CHIRPs: Change-Induced Regret Proxy metrics for Lifelong Reinforcement Learning
John Birkbeck, Adam Sobey, Federico Cerutti, Katherine Heseltine Hurley Flynn, Timothy J. Norman
TL;DR
This work tackles the challenge of predicting how environmental changes affect reinforcement learning performance by introducing Change-Induced Regret Proxies (CHIRPs). It formalizes Scaled Optimal Policy Regret (SOPR) and proposes using the $W_1$-MDP distance as a practical CHIRP to proxy SOPR from transition samples. Through experiments in SimpleGrid and MetaWorld, it demonstrates a positive, monotonic relationship between CHIRP values and SOPR, and shows how CHIRP-driven policy reuse (CPR) can markedly outperform existing lifelong RL methods, including in interleaved-task settings. Calibration via spline fitting further enables cross-environment comparisons, offering a scalable framework for predicting and mitigating change impact in lifelong reinforcement learning with substantial practical implications for real-world adaptability.
Abstract
Reinforcement learning (RL) agents are costly to train and fragile to environmental changes.
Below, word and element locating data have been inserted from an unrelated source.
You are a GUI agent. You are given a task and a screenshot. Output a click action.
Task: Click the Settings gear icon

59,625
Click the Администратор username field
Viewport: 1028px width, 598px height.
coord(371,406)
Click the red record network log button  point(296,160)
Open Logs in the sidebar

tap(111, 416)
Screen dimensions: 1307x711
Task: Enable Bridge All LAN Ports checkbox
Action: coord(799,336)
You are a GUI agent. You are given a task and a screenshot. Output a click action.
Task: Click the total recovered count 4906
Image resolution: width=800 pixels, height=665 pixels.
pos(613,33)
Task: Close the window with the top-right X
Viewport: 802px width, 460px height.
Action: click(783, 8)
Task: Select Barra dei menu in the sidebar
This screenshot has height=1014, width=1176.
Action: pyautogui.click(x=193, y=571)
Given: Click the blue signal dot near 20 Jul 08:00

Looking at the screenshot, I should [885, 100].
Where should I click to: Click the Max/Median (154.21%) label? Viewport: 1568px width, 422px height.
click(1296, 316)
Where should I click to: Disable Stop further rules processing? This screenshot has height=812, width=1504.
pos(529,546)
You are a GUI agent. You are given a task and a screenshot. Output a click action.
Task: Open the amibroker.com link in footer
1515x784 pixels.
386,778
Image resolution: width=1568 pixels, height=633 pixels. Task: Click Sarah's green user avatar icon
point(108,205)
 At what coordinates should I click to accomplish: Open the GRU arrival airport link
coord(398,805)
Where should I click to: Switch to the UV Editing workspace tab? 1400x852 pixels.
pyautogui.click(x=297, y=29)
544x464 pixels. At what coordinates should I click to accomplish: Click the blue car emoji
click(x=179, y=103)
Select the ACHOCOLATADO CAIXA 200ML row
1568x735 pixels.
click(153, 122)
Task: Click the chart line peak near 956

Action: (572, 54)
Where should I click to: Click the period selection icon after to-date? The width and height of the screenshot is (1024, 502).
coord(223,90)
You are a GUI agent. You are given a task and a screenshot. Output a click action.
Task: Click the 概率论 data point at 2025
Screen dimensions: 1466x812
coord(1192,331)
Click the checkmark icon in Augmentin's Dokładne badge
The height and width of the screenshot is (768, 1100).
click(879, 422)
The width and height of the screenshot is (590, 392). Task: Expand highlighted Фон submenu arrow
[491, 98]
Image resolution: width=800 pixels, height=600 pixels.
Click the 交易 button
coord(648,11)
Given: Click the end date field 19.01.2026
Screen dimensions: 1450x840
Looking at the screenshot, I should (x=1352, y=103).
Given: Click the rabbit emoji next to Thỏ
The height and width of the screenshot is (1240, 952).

They often perform poorly when there are many changing tasks, prohibiting their widespread deployment in the real world. Many Lifelong RL agent designs have been proposed to mitigate issues such as catastrophic forgetting or demonstrate positive characteristics like forward transfer when change occurs. However, no prior work has established whether the impact on agent performance can be predicted from the change itself. Understanding this relationship will help agents proactively mitigate a change's impact for improved learning performance. We propose Change-Induced Regret Proxy (CHIRP) metrics to link change to agent performance drops and use two environments to demonstrate a CHIRP's utility in lifelong learning. A simple CHIRP-based agent achieved $48\%$ higher performance than the next best method in one benchmark and attained the best success rates in 8 of 10 tasks in a second benchmark which proved difficult for existing lifelong RL agents.